As soon as iOS 8.4 came out last week I downloaded it and signed up for my free trial of Apple Music. Yes, there are some problems, but overall Apple Music is everything I ever wanted in a streaming service. The near-perfect mix of streaming library mixed with music that clearly belongs to me.
I’d like to focus on one of the more maligned features of Apple Music: Connect. Here’s a small sampling of the reactions to Connect out there, starting with Dr. Drang:
This is, to me, the least interesting part of Apple Music because I’m far too jaded to believe that anything put here is straight from the artists themselves.
Walt Mossberg tried to explain it:
[Connect] is a sort of social network for artists to reach their fans; the artists post photos, videos and more, and can receive comments from fans.
Jim Dalrymple wasn’t sure about it, but invoked the name of one of Apple’s biggest black eyes, Ping:
I’m not really sure what to think about Connect, Apple’s service that allows us to follow bands and musicians. To me, it seems a lot like Ping, but we’ll have to see how it works.
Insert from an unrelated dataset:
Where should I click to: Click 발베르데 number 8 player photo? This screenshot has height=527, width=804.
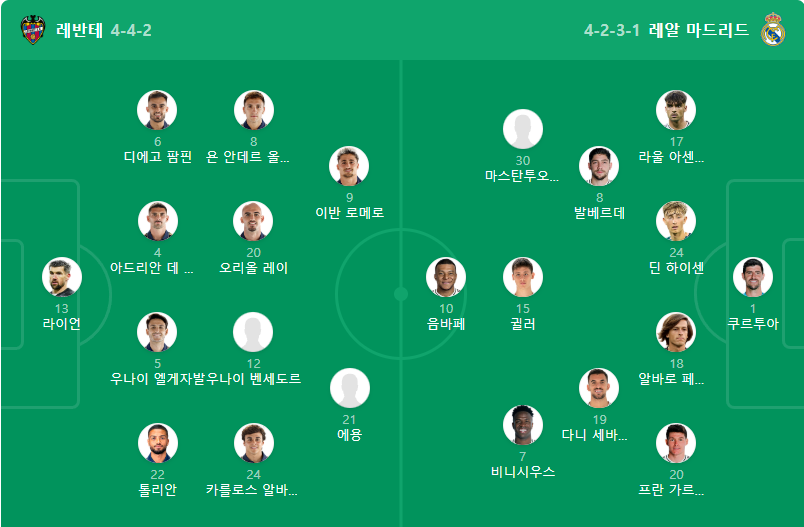[599, 166]
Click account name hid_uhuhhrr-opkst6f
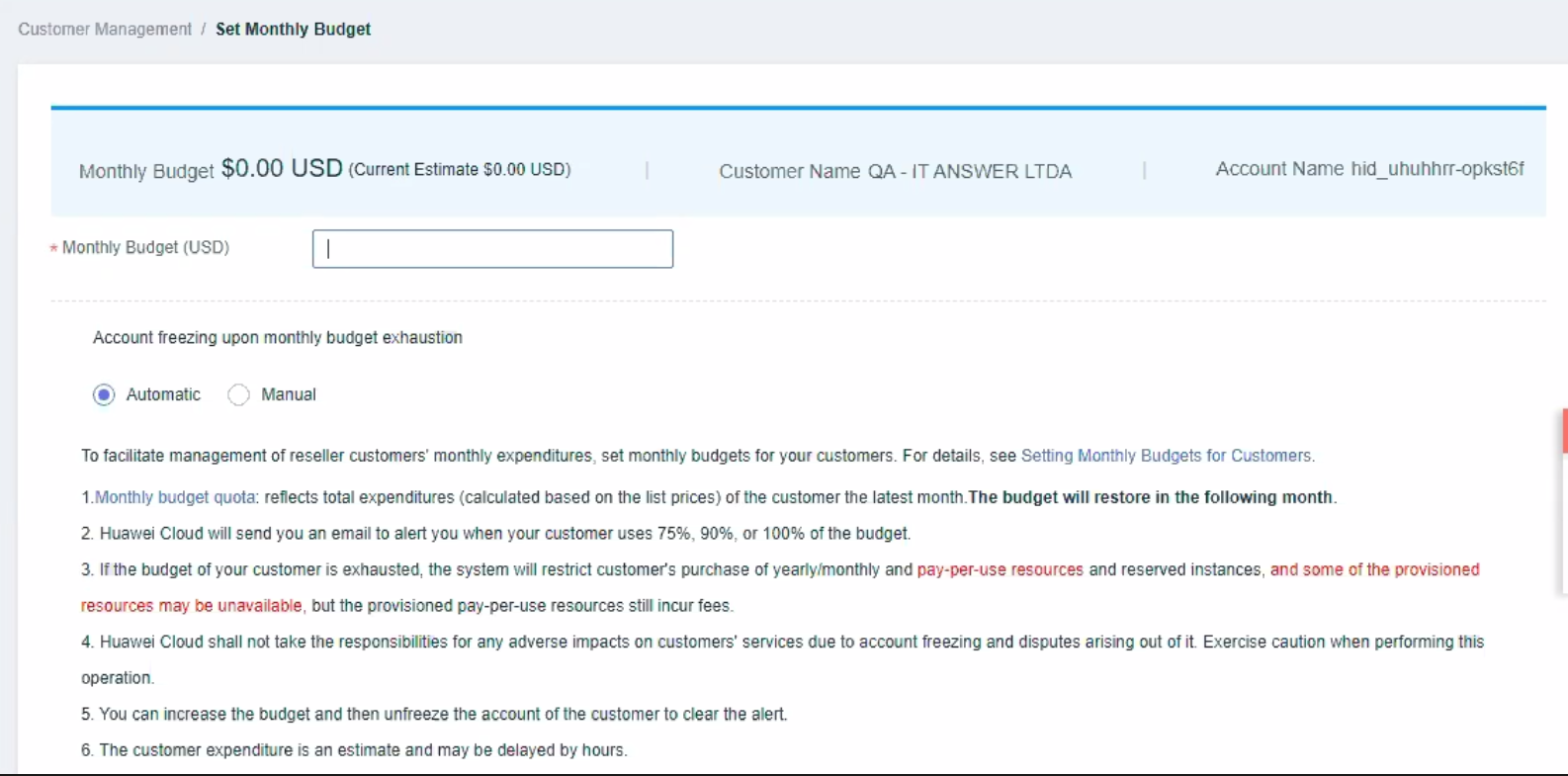Screen dimensions: 1568x776 (1437, 169)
And Brian X. Chen at the New York Times devoted an entire article to skewering it:
The weakness of Apple Music is Connect, the social network for musicians, which allows artists to upload media, like postings about their concert dates or album releases. Fans can follow artists and “love” or comment on these posts.
But the artists I followed, like Kings of Leon, Belle and Sebastian and Sonic Youth, used Connect as a portal to upload seemingly arbitrary photos and link to places where people could buy their iTunes albums. And they didn’t appear to be socializing with fans. That’s not a social network; it’s a broadcasting platform.
I actually agree with all of the above. Artists postings thus far have been less than stellar. I think Apple has made a massive mistake billing Connect as a place to follow musicians. Connect is actually a wonderful service being squandered by Apple. The things that Apple is expecting artists to post just aren’t that interesting. Links to their own music and original photos or videos are relatively weak sauce, and the posts have been few and far between for most artists.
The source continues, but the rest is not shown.